» REQUIRED ACTION
Provide the number of lines of the records that include "Información", with no other content.

» MATERIAL PROVIDED
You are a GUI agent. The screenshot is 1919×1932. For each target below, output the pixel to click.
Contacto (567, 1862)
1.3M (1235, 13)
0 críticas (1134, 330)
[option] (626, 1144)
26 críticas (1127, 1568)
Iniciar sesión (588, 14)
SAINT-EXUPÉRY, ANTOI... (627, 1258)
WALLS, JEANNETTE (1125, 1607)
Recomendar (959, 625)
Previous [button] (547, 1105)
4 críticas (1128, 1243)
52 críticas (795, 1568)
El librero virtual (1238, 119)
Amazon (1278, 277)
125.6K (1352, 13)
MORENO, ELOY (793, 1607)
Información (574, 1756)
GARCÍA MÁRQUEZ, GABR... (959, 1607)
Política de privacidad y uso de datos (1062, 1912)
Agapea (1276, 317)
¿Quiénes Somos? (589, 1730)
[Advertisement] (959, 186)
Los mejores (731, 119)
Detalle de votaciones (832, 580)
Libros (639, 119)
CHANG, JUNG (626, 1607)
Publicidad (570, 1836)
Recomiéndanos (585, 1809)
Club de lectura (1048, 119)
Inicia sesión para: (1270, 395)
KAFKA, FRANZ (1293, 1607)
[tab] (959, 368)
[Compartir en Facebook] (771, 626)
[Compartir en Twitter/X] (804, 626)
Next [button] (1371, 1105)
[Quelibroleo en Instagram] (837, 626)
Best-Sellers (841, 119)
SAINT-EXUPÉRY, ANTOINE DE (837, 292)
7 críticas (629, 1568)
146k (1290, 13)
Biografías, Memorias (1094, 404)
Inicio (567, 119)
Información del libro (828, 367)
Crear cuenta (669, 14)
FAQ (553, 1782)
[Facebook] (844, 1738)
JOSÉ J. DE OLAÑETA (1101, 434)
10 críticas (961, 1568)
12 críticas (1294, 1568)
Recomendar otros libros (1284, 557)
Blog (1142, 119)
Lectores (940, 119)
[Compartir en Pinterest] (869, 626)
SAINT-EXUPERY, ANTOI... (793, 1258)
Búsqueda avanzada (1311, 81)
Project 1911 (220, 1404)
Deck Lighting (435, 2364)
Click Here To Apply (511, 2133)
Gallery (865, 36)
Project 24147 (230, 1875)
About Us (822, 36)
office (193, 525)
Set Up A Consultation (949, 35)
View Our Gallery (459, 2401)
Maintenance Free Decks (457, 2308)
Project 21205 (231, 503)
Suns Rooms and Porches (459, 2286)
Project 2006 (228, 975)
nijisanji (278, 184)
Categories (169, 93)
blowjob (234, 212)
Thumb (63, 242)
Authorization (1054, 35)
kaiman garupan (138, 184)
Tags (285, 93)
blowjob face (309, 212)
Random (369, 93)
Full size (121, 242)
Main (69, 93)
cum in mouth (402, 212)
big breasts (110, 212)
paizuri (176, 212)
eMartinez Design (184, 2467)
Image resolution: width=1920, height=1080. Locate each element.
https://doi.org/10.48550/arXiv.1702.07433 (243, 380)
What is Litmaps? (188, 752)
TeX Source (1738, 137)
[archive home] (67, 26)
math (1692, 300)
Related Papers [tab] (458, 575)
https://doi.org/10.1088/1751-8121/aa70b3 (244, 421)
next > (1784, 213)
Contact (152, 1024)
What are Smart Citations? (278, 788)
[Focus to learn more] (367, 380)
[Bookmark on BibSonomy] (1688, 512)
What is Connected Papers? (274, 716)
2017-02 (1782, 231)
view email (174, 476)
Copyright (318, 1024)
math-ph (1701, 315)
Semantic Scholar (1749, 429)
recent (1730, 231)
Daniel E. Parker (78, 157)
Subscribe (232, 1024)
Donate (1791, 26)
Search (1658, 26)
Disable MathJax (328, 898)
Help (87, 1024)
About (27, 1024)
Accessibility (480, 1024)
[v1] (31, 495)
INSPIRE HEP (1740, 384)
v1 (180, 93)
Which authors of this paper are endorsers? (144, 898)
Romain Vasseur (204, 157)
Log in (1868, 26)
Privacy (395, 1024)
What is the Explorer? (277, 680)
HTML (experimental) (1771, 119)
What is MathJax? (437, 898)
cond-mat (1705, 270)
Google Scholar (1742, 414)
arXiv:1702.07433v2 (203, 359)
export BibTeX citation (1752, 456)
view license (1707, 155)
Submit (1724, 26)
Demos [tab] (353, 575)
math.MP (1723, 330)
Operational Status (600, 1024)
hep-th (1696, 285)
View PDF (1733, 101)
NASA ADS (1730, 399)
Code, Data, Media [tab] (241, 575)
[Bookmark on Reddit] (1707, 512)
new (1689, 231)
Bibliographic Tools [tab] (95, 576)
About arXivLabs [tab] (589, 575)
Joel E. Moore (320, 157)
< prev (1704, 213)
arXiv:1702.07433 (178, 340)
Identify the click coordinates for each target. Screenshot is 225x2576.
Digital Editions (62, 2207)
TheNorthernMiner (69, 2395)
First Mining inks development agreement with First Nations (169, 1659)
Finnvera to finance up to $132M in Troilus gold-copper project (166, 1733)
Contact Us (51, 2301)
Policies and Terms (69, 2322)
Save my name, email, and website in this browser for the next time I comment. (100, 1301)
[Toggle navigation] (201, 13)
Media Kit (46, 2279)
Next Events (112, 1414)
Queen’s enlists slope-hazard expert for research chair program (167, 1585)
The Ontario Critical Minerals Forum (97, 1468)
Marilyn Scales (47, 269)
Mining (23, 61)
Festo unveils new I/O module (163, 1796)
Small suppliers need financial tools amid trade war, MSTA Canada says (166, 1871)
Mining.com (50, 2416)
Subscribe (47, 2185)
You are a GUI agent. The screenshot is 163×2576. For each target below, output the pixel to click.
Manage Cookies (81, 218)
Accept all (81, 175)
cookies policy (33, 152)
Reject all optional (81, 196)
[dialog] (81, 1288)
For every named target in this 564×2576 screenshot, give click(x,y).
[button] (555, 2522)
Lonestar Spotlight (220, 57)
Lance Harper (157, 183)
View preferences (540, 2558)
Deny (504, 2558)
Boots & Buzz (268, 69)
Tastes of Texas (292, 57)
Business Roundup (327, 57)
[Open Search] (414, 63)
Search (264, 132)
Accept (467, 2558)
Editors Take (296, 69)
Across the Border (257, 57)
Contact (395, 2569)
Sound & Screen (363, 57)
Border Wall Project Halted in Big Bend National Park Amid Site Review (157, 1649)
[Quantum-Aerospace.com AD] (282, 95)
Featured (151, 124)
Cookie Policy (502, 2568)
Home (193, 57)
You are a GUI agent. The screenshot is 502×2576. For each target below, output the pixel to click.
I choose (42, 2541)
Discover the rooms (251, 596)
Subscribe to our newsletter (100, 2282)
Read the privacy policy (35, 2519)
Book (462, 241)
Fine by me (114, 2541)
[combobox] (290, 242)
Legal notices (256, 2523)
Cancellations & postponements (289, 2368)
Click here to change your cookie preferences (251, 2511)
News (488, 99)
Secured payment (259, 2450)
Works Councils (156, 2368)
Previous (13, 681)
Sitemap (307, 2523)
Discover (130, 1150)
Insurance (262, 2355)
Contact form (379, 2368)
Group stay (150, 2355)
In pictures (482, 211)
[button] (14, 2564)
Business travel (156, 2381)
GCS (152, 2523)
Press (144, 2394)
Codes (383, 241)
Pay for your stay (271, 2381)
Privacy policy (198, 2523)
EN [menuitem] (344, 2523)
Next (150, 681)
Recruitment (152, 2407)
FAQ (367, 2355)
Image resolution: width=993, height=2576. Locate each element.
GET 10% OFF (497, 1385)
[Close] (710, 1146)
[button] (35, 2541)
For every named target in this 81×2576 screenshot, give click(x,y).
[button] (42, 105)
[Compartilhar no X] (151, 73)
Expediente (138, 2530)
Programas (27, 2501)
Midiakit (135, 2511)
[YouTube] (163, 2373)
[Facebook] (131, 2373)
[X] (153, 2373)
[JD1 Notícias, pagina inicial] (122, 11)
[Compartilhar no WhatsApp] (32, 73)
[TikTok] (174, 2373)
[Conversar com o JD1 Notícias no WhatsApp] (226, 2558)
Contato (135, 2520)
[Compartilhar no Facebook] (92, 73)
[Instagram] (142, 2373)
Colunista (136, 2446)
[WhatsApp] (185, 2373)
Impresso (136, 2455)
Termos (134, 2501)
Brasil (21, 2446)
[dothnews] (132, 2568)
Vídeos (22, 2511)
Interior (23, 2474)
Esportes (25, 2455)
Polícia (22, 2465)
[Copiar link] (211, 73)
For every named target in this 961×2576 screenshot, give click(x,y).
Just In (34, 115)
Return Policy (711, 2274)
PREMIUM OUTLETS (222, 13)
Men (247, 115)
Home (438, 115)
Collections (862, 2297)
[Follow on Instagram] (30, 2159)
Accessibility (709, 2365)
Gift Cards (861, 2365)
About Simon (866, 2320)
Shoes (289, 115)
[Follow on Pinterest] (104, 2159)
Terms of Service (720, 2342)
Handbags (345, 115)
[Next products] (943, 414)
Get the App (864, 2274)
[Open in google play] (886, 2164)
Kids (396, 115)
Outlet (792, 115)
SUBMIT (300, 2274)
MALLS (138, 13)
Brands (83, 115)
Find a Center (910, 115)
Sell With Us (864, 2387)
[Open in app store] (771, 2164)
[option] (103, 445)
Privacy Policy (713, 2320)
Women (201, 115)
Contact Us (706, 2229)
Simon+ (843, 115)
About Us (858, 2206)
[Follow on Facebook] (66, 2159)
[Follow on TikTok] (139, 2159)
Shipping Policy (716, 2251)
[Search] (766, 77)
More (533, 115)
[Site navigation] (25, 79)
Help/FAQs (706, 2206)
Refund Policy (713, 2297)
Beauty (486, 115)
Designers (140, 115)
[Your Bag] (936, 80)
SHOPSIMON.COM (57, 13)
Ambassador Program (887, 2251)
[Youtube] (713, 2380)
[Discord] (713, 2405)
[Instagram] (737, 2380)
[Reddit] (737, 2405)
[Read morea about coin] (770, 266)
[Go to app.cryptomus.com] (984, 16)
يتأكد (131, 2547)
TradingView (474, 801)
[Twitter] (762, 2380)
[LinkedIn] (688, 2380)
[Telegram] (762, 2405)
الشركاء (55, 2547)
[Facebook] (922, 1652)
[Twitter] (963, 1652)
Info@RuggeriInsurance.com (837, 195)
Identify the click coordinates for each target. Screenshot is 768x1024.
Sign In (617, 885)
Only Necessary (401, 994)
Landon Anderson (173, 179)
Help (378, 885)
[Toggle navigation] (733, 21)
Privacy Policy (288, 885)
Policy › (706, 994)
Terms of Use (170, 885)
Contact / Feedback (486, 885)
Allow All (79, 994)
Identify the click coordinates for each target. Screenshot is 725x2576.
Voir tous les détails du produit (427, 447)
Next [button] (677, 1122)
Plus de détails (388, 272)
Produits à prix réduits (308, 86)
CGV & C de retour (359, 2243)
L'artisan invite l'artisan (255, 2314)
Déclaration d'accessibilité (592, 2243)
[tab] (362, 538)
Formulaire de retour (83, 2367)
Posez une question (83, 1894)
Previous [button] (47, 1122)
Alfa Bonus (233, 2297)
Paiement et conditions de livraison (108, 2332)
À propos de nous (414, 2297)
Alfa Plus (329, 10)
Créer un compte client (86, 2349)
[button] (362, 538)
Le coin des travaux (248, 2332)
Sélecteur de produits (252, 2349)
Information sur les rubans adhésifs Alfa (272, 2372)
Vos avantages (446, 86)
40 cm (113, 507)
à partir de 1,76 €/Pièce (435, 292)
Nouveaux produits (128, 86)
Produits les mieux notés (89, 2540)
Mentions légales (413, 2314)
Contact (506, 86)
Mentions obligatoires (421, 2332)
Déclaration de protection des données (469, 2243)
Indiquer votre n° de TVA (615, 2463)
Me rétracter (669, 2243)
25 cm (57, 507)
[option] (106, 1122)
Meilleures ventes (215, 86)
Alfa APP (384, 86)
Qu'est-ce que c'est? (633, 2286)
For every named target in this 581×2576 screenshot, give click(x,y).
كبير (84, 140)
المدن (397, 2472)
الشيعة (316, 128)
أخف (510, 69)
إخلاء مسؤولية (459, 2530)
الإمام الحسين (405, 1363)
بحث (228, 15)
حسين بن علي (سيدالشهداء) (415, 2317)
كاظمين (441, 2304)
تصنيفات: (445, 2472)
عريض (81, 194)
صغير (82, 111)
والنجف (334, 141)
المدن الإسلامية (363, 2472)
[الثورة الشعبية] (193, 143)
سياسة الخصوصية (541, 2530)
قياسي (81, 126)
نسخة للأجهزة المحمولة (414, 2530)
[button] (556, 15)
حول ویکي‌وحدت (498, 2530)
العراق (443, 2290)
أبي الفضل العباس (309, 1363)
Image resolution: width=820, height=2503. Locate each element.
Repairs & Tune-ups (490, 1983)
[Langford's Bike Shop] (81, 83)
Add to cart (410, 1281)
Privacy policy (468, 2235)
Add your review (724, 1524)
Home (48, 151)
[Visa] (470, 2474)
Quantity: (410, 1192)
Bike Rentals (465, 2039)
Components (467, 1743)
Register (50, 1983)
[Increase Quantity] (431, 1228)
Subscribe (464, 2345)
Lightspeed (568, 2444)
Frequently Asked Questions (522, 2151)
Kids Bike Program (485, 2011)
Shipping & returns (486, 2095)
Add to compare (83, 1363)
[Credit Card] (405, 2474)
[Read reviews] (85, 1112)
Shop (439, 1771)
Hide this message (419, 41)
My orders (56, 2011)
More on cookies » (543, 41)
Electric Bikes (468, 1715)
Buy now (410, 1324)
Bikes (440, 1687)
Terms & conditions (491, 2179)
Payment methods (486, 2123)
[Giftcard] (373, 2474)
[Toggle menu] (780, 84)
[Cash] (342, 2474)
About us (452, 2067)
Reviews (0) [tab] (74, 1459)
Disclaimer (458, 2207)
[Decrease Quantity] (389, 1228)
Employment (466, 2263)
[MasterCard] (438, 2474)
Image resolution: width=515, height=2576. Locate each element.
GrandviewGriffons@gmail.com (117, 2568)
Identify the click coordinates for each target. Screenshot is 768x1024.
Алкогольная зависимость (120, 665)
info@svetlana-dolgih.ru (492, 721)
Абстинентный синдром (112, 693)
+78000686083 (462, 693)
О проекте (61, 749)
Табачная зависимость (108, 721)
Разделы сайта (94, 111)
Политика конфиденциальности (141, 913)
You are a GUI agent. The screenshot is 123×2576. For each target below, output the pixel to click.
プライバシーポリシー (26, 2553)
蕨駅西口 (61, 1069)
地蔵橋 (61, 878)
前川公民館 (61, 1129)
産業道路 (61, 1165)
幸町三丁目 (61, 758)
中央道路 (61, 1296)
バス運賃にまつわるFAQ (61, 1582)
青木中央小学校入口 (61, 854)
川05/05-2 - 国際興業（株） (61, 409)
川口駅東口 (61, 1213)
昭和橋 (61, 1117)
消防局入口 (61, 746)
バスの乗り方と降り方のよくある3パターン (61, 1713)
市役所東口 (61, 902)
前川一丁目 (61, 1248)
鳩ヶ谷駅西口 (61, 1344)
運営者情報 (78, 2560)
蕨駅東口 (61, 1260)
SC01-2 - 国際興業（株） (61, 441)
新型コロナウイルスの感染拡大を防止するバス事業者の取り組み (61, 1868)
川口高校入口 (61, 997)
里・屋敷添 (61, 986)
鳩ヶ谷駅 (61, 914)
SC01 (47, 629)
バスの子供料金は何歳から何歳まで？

» ANSWER SPACE
2